Et notre société n’évolue pas vers une situation plus heureuse, loin de là.

Alors, que faire ? Nous critiquons les politiques (d’ailleurs nous en sommes à un point où seule la critique a du succès, à se demander si la Critique n’est pas devenue la seule chose non critiquable !) Mais nous, pourquoi ne ferions-nous rien pour contribuer à une amélioration de la société ? C’est trop facile de critiquer en restant assis.

Et si nous cherchions ensemble, du moins tous ceux qui désirent améliorer la société, ce qui pourrait s’avérer productif et positif pour permettre à tous d’avoir une vie moins difficile et plus heureuse ?

 

GROUPES DE RÉFLEXIONS

Nous pourrions créer des groupes de réflexion selon les sujets qui intéressent les uns et les autres (et ils sont nombreux : budget, fiscalité, inégalité, logement, vieillesse, formation des jeunes, écologie, énergies renouvelables, chômage, etc.)

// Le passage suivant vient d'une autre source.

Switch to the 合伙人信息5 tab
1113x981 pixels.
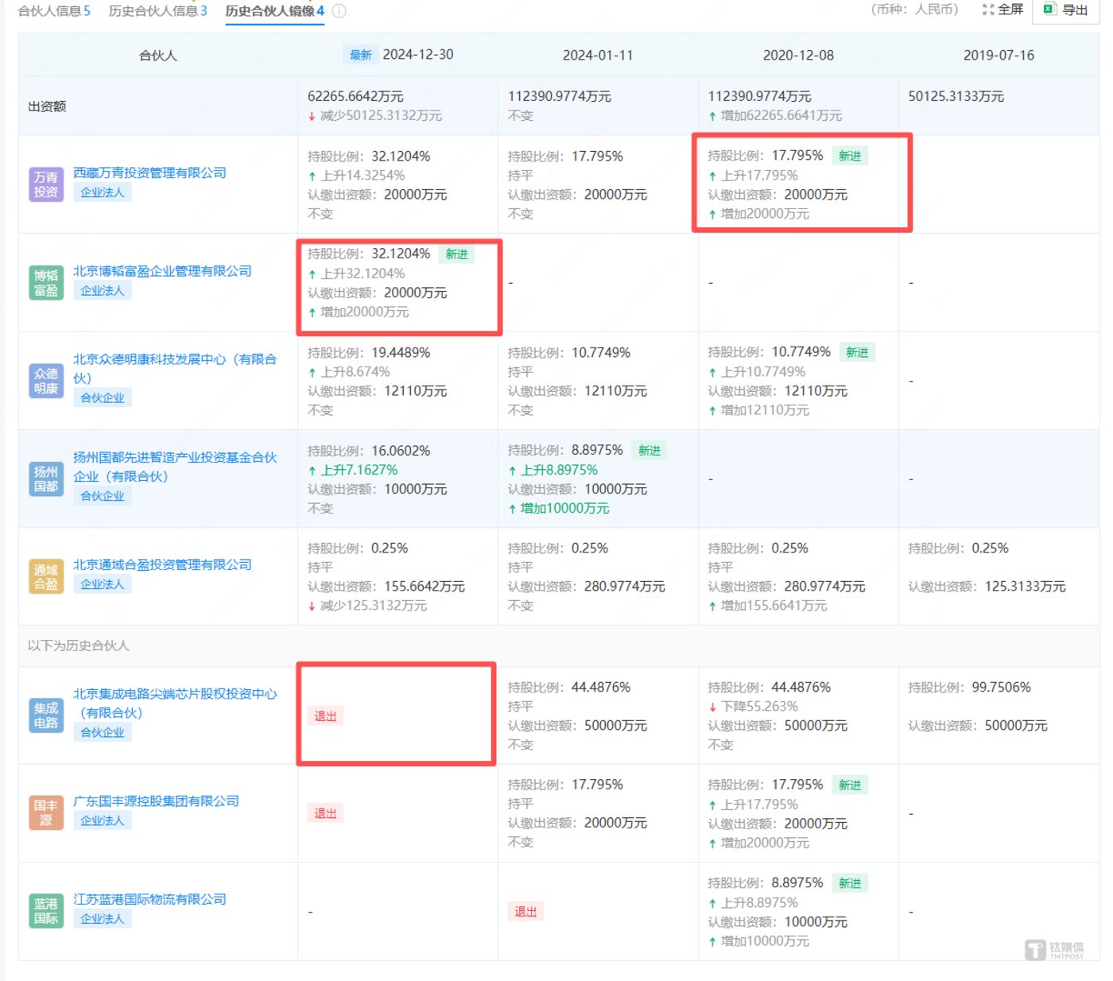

L’idée est que le groupe se réunisse après avoir choisi un sujet, pour :

1er temps : faire la liste de toutes les caractéristiques de ce sujet ;

2ème temps : une fois la liste établie, chercher de la manière la plus objective possible ce qui entraîne des résultats négatifs ou des résultats positifs ;

3ème temps : voir dans cette liste les éléments qui se coordonnent ou peuvent se coordonner, et ceux qui s’opposent directement ;

4ème temps : échanger les réactions et idées des uns et des autres après ces trois premiers types d’analyse, chercher comment elles pourraient s’accorder et apporter des améliorations sensibles, réfléchir sur les effets secondaires qu’elles seraient susceptibles de provoquer et vérifier que ces effets secondaires ne puissent créer de nouveaux problèmes.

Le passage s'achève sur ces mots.